\[\mathop {\lim }\limits_{x \to \, - 5} \frac{{x + 7}}{{{x^2} + 3x - 10}} = \frac{{\mathop {\lim }\limits_{x \to \, - 5} \left( {x + 7} \right)}}{{\mathop {\lim }\limits_{x \to \, - 5} \left( {{x^2} + 3x - 10} \right)}} \hspace{0.25in}{\mbox{Property 4}}\]

Okay, at this point let’s step back a minute. We used property 4 here and we know that we can only do that if the limit of the denominator is not zero. So, let’s check that out and see what we get.

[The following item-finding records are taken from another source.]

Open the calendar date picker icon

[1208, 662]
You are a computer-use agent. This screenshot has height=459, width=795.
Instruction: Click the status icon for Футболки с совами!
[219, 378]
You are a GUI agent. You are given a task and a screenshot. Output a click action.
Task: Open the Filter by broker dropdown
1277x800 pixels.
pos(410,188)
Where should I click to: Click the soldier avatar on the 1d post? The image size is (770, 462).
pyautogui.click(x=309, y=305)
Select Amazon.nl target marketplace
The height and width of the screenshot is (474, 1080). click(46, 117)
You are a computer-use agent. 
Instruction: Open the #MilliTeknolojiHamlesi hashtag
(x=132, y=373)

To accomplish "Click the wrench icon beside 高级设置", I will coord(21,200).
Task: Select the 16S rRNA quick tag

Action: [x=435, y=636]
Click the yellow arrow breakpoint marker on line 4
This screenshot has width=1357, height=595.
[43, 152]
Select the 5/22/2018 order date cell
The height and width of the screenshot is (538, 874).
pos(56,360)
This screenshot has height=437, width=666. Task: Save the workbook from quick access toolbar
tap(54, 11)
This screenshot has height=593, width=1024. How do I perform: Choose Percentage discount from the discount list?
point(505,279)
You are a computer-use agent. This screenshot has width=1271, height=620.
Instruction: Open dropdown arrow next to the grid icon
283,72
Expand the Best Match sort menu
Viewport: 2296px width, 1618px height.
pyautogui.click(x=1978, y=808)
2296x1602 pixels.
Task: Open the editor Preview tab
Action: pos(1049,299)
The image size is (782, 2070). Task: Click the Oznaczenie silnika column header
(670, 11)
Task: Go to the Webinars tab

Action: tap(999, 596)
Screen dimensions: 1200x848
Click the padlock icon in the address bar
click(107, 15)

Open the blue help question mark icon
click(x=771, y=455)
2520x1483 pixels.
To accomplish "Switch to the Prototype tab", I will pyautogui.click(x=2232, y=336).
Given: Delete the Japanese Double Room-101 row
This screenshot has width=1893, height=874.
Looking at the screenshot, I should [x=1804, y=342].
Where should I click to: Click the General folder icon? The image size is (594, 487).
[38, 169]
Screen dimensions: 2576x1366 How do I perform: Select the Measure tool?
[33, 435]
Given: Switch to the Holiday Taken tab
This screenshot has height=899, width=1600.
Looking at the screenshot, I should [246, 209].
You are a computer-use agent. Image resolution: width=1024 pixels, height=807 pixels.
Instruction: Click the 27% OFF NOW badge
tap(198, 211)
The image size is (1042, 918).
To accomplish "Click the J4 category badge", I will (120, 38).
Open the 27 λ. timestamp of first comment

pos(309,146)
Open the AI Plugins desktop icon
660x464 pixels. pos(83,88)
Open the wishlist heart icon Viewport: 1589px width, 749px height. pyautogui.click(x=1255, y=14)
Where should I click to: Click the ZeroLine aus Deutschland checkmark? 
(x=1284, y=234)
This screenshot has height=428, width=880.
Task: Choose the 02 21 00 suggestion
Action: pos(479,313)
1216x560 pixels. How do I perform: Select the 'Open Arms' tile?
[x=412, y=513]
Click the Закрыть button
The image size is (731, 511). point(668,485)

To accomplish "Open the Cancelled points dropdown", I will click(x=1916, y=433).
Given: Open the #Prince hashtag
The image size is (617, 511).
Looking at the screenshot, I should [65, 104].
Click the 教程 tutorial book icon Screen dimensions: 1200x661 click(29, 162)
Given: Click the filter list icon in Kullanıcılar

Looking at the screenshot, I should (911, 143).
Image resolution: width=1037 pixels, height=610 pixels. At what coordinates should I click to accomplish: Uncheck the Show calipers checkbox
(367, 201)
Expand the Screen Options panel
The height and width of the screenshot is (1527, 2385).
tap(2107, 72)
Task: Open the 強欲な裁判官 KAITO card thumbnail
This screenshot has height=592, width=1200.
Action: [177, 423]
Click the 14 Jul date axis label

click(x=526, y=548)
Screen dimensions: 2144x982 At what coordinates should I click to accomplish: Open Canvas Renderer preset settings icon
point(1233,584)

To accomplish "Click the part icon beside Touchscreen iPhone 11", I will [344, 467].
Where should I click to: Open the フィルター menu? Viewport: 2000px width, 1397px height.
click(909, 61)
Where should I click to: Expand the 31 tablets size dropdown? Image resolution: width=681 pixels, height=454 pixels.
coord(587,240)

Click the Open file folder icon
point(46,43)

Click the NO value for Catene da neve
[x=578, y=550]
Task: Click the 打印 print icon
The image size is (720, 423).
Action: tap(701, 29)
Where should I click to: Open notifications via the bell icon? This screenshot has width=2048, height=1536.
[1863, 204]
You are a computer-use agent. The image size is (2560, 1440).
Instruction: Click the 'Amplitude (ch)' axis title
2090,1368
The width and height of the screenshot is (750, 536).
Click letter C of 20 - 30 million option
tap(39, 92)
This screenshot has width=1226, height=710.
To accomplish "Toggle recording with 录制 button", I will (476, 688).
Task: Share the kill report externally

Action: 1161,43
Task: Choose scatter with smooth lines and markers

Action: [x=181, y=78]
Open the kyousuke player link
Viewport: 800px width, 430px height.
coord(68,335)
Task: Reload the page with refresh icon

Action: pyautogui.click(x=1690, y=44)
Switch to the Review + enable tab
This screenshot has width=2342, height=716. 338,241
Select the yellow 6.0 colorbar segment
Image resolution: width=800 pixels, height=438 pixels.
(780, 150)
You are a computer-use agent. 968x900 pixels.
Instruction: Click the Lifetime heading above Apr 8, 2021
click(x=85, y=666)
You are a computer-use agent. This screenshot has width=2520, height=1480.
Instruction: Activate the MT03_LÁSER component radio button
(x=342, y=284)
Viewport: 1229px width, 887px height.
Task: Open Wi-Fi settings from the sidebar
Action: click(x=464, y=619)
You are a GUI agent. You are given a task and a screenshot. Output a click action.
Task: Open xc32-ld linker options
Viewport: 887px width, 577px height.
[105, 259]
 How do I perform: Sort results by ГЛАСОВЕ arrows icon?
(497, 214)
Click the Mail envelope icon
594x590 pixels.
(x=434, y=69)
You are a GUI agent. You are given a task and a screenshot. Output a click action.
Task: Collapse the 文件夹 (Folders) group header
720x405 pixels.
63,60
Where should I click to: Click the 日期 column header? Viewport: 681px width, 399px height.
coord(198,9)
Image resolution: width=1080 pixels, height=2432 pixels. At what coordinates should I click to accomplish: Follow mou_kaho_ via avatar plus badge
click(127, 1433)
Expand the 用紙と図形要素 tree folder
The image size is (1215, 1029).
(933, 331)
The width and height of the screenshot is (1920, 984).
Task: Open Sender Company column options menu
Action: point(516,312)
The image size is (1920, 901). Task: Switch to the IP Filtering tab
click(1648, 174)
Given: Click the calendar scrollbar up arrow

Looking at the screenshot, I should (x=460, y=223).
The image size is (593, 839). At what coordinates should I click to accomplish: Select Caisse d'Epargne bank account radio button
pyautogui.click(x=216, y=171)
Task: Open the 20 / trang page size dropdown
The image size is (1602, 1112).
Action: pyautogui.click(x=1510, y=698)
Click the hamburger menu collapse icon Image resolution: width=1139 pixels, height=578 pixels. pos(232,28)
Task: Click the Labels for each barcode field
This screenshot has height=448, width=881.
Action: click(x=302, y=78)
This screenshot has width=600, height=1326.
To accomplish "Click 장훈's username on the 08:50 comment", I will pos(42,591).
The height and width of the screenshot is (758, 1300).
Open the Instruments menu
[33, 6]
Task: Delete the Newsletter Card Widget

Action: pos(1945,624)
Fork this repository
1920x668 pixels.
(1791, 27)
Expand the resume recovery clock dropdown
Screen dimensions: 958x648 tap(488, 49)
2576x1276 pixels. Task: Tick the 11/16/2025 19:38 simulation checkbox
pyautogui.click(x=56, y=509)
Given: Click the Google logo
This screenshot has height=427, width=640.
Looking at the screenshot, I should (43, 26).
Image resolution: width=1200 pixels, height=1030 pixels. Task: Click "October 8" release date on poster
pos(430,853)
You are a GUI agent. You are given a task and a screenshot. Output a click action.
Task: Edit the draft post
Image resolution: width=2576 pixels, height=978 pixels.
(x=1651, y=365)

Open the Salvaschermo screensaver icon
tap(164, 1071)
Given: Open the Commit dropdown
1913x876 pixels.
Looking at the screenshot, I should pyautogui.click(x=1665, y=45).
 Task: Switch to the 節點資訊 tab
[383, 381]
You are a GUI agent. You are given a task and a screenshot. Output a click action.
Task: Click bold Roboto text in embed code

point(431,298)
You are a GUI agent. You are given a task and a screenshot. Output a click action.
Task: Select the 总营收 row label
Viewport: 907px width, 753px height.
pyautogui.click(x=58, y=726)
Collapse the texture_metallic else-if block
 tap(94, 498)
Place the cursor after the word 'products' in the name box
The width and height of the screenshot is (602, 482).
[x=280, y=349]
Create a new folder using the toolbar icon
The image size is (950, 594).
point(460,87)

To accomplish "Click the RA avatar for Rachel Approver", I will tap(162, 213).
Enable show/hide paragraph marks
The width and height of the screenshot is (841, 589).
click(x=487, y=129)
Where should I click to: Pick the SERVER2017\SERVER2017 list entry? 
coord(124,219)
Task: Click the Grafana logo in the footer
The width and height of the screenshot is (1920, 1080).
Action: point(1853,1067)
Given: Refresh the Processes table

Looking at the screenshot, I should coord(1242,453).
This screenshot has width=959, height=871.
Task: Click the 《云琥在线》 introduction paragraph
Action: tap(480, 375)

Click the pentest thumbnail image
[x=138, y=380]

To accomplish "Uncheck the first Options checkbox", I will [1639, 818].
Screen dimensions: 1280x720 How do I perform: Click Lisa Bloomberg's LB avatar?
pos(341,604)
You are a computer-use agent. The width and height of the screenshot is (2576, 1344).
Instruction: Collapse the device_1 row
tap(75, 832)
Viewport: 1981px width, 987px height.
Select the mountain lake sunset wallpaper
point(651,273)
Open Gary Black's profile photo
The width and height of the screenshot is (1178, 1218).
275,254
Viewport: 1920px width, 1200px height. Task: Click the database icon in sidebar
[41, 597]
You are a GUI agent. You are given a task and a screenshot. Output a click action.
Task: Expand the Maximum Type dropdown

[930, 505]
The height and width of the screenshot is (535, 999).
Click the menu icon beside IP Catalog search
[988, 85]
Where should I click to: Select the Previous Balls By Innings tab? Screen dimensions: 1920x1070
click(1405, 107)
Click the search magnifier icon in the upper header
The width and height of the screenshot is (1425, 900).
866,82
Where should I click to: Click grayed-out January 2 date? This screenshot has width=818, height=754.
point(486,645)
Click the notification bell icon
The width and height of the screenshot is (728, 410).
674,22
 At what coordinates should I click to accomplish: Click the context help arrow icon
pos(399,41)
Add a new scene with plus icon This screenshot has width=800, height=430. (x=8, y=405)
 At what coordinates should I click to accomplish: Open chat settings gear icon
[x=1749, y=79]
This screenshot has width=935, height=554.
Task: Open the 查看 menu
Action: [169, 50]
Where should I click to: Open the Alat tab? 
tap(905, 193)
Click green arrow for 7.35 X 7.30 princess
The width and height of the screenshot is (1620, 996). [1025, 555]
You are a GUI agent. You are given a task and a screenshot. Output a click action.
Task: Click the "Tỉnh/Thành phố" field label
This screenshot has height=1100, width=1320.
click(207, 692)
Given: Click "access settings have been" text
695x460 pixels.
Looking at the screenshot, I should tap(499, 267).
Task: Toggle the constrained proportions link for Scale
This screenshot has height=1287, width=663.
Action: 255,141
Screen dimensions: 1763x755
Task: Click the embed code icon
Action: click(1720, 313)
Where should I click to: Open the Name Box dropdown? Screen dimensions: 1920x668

\[\begin{alignat*}{3}\mathop {\lim }\limits_{x \to \, - 5} \left( {{x^2} + 3x - 10} \right) & = \mathop {\lim }\limits_{x \to \, - 5} {x^2} + \mathop {\lim }\limits_{x \to \, - 5} 3x - \mathop {\lim }\limits_{x \to \, - 5} 10 & & \hspace{0.25in}{\mbox{Property 2}}\\ & = \mathop {\lim }\limits_{x \to \, - 5} {x^2} + 3\mathop {\lim }\limits_{x \to \, - 5} x - \mathop {\lim }\limits_{x \to \, - 5} 10 & & \hspace{0.25in}{\mbox{Property 1}}\\ & = {\left( { - 5} \right)^2} + 3\left( { - 5} \right) - 10 & & \hspace{0.25in}{\mbox{Properties 7, 8, & 9}}\\ & = 0 & & & \end{alignat*}\]

So, the limit of the denominator is zero so we couldn’t use property 4 in this case. Therefore, we cannot do this limit at this point (note that it will be possible to do this limit after the next section).